GÜNDEM - 18 Mayıs 2015 Pazartesi 14:33

Saray'dan darbecilere uyarı!

A
A
A
Saray'dan darbecilere uyarı!

Cumhurbaşkanlığı Sözcüsü İbrahim Kalın, "Mısır'da 106 kişiye verilen idam cezası adaletin infazından başka bir şey değildir. Darbe rejiminden sonra ortaya çıkan insan hakları ihlallerinin geldiği yeni noktayı göstermesi açısından da ibret verici bir tablodur" dedi.

Cumhurbaşkanlığı Sözcüsü Kalın, gündemdeki konuları değerlendirmek üzere Cumhurbaşkanlığı Sarayı'nda basın toplantısı düzenledi. Toplantıda geçtiğimiz 10 gün içerisinde hız kazanan Kıbrıs Müzakereleriyle ilgili değerlendirme yaparak başlayan Kalın, garantör ülke olarak Kıbrıs Türk halkının yanında 2015 yılının bir çözüm yılı olması için gerekli adımları atmaya devam ettiklerini belirtti. Kalın, "Bizim için 2015 yılının bir çözüm, barış, uzlaşı yılı olması büyük önem arz ediyor. Zira Kıbrıs'ta müzakereler ucu açık bir şekilde devam edemez. Müzakerelerde sadece Türk tarafının değil Rum tarafının da samimi bir gayret içinde olması gerekir. Şuana kadar görüşmelerde ortaya çıkan olumlu iklimi destekliyoruz" dedi.

MURSİ'NİN İDAMA MAHKUM EDİLMESİ
Mısır'da devrik cumhurbaşkanı Muhammed Mursi başta olmak üzere verilen idam kararlarına ilişkin açıklama yapan Kalın, "Mısır'da 106 kişiye verilen idam cezası adaletin infazından başka bir şey değildir. Darbe rejiminden sonra ortaya çıkan insan hakları ihlallerinin geldiği yeni noktayı göstermesi açısından da ibret verici bir tablodur" dedi.

#####

• **Yapılacaklar**
1. Basın toplantısı haberinde Kalın, 2015 yılının bir çözüm yılı olmasına neden büyük önem verdiklerini hangi gerekçeyle açıklıyor? Bir ila üç cümleyle yanıtlayın.
2. Basın toplantısı haberine göre aşağıdaki soruları yanıtlayın:
(a) Kalın basın toplantısını nerede düzenledi?
(b) Kıbrıs müzakereleri ne kadarlık bir süre içinde hız kazandı?
(c) Mısır'da kaç kişiye idam cezası verildi?

• **Toplanan Veriler**
#####

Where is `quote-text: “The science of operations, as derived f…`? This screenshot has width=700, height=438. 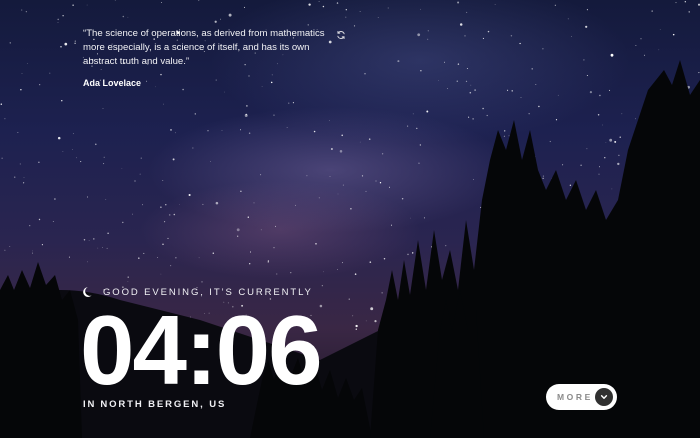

#####

• **Görev Sonuçları**
1. Kalın'a göre Kıbrıs'ta müzakereler ucu açık bir şekilde devam edemez. Bu nedenle 2015 yılının bir çözüm, barış ve uzlaşı yılı olması büyük önem arz ediyor.

2.
(a) Cumhurbaşkanlığı Sarayı'nda.
(b) Geçtiğimiz 10 gün içerisinde.
(c) 106 kişiye.